The essays by Alison Nordstrom and Mark Haworth-Booth complement the biography and narratives provide by Roy Flukinger, the book’s editor, which are a delightful and a relative easy read. Their thoughts are concise and flow evenly through this massive book.

The size of the book permits many of the photographic prints to be illustrated at scale, as well as appearing to have the original hue and tonality. Without the equivalent prints to compare, I think reading this book might be very similar to having the original object in your hands. For those with even a passing interest in the history of photography, I recommend seeking this photobook out, and you will soon become a master in photographic trivia pursuit.

by Douglas Stockdale

January 7, 2011

Henrik Malmstrom – On Borrowed Time

Copyright Henrik Malmstrom 2010 courtesy the photographer

The self-published photobook by Henrik Malmstrom, On Borrowed Time, documents the final months, days and hours of his sister’s passing has really touched me. I found it difficult to write this review, having carried this book with me to Europe and back twice, picking it up often, but then unable to articulate my thoughts in a cohesive manner. I know that this photobook has brought back many of my memories about the loss of my father to cancer many years ago.

Dealing with the pending loss of a loved one is difficult, especially when that person is relatively young. Malmstrom’s older sister Maija first had to initially deal with ovarian cancer at the age of twenty only to find it returning eight years later with deadly vengeance.

Malmstrom in sharing his inner thoughts, states “there was a need for documenting feelings and happenings in front of me. During the years I had seen Maija’s course, her ups and downs. Somehow I understood that these were the last moments. In a difficult family situation different roles are adopted and photographing was a natural way of being close to Maija. Photographing is a way of dealing with reality and feelings.”

Using photography in this situation, one hope is to capture a distinct image that is truly representational of the person such that it can be seared into the brain matter in an attempt to preserve the anticipated fading presence of a real and breathing person. The reality is that the photograph of a person is not the living person, but it may in fact trigger memory and associations related to past experiences

Another use of photograph in this situation is a process of dealing with the unthinkable, that someone you love will very soon not be with you. Doing something other than sitting and staring in a state of gloom can be a cooping mechanism that might get you through an event and distract you, however briefly, from the experiencing the miserable internal pain of pending loss. I sense that photographing his dying sister allowed both Malstrom and his sister a way to deal with the events as they unfolded, to share something, a gift that I think they gave each other.

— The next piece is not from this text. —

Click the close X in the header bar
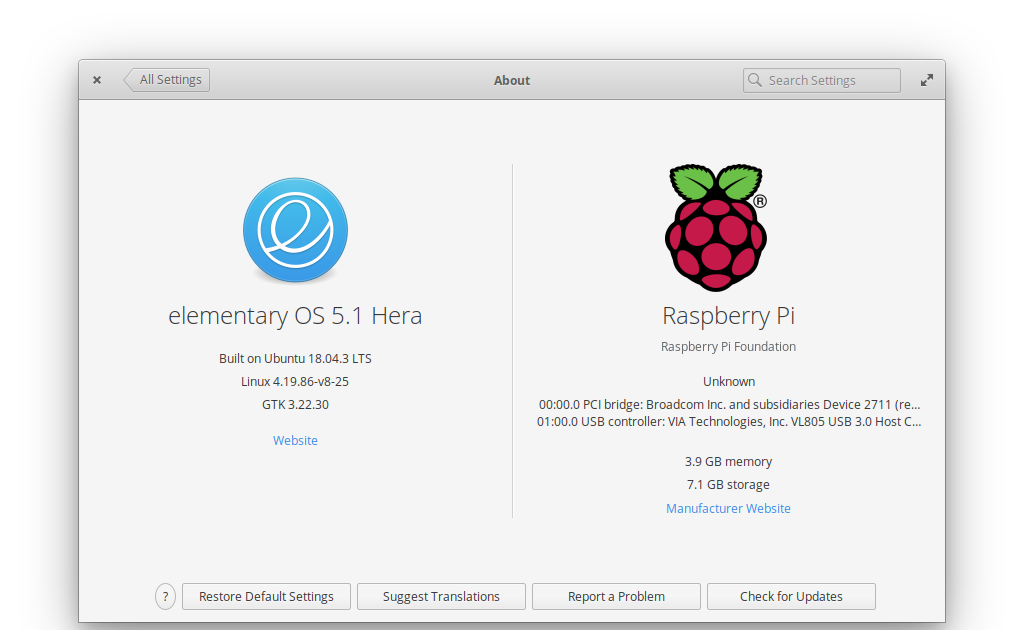1024x630 pixels. 96,79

One the other hand, the photographs that are in this book also captures the dreadful process of dying, “a slow and painful process that these pictures depict”. In his introduction, Jorn Donner states, “The young, except those struggling with serious illness, tend to see reality as something open and infinite…youth is not the time to give any thought to mortality, because you are in a state of growth, you have a desire for knowledge, perhaps even high hopes for the future. It is this that makes the fate of young people dying so tragic.”

The book is a wonderful combination of direct documentary style photographs of the people and events in conjunction with metaphoric poetry that narrates a very touching story. The hardcover book is very nicely printed and bound, with the design and layout of the photographs providing a nice rhythm to his narrative.